「RSウイルス」
米国疾病対策センター(CDC)は、呼吸器疾患を引き起こすRSウイルスが全米で拡大しているとして、警戒を呼びかけています。呼吸器系疾患で入院する子どもが増加しており、全米の小児病床の使用率は過去2年で最多。オレンジ郡では、郡内で子どものウイルス感染が増えており、入院や救急処置室で治療を受ける件数が記録的な数字に達しているとして、今月1日緊急事態宣言を発表しました。RSウイルスは飛沫や物の表面などを介して感染します。米国の1歳未満の子どもの気管支炎や肺炎の原因はこのウイルスが最も多く、CDCは「5歳未満の子どもが重症化しやすい」としています。国立アレルギー感染症研究所(NIAID)のファウチ所長は「マスクを着けなくなり、人と集まることも増え、感染症の患者が急増する恐れがある」と語っています。
小児病床使用率が過去2年で最多
RSウイルスとインフルエンザ
原因による5歳未満の死亡例が確認
米国疾病対策センター(CDC)は、呼吸器疾患を引き起こすRSウイルスが全米で拡大しているとして、警戒を呼びかけています。呼吸器系疾患で入院する子どもが増加しており、全米の小児病床の使用率は過去2年で最多。11月14日に加州の保健局が発表したところによると、州内で初のRSウイルスとインフルエンザが原因と思われる5歳未満の死亡例が確認されました。
RSウィルス Q&A
Q. なぜRSウイルスが流行っているの?
CDCによると、RSウイルスにはほぼすべての米国人が、2歳までに感染しているということです。毎年5歳未満の子供の約5万8000人、65歳以上の17万7000人がこのウイルスへの感染により入院しています。そしてこのうち子供は100〜500人、高齢者は1万4000人が死亡しています。CDCは「2020〜2021年の冬のあいだはRSウイルスに触れる機会の少ない生活が長く続いたため、特に子供は免疫がついていない可能性が高い」と分析しています。
Q. いつまで警戒しなければならないの?
== == ==
-- 課題内容 --
RSウイルスの記事で「CDCによると、RSウイルスにはほぼすべての米国人が」で始まる段落を、主な事実を残して箇条書きにまとめよ。

-- 提供データ --
== == ==
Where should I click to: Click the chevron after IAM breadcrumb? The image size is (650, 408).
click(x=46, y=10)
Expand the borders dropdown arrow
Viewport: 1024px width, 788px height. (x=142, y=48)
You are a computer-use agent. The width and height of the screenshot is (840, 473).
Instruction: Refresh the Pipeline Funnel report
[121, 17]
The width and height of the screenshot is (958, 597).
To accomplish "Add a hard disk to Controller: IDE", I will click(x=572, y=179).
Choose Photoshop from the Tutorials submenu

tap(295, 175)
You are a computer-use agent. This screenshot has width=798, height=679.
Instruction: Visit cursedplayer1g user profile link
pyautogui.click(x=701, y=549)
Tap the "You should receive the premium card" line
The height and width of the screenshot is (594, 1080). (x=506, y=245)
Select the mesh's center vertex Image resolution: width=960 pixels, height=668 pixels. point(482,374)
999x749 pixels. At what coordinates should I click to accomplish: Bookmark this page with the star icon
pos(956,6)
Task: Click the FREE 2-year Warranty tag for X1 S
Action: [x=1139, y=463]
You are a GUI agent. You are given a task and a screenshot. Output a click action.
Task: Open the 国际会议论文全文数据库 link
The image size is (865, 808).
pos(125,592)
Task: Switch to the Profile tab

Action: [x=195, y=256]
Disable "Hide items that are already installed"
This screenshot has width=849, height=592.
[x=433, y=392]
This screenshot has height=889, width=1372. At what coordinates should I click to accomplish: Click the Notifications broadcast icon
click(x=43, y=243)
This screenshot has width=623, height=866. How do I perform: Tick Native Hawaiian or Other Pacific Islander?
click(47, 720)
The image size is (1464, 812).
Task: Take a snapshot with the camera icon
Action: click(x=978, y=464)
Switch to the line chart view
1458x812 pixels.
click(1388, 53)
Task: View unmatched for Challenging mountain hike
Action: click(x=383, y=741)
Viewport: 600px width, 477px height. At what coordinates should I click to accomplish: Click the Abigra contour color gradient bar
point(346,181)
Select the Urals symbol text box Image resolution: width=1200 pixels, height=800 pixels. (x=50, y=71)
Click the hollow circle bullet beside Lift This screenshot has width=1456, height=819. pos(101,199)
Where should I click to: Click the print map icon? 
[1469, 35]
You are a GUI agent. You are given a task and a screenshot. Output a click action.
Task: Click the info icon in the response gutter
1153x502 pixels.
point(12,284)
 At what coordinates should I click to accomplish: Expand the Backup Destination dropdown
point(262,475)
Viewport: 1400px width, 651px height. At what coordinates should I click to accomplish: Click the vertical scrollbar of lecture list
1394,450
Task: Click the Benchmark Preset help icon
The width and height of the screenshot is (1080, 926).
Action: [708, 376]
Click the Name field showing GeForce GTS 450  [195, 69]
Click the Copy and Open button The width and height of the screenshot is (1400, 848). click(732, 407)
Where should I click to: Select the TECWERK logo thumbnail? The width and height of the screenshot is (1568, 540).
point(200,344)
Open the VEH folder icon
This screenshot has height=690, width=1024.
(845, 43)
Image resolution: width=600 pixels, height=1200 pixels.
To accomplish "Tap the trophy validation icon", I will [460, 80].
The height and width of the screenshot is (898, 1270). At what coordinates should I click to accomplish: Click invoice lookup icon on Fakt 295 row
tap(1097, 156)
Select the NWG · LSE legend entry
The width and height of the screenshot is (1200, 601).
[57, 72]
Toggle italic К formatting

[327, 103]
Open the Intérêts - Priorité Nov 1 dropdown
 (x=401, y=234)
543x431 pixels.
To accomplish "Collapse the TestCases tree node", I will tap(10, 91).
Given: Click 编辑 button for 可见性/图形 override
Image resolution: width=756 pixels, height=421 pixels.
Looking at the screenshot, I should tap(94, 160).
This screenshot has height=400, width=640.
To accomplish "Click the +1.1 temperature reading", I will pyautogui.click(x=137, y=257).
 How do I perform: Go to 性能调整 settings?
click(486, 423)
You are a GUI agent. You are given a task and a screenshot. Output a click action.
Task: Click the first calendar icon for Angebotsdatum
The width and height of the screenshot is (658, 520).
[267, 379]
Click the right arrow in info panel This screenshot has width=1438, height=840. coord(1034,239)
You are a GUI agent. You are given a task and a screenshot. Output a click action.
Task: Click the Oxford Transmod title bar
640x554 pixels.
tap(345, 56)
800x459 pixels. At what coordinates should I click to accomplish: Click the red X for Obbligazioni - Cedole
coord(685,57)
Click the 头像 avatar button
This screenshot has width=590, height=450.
== == ==
-- 回答 --
- CDCによると、ほぼすべての米国人が2歳までにRSウイルスに感染している。
- 毎年、5歳未満の子供約5万8000人と65歳以上の17万7000人が、このウイルスへの感染で入院している。
- そのうち子供は100〜500人、高齢者は1万4000人が死亡している。
- CDCの分析では、2020〜2021年の冬はRSウイルスに触れる機会の少ない生活が長く続いたため、特に子供は免疫がついていない可能性が高い。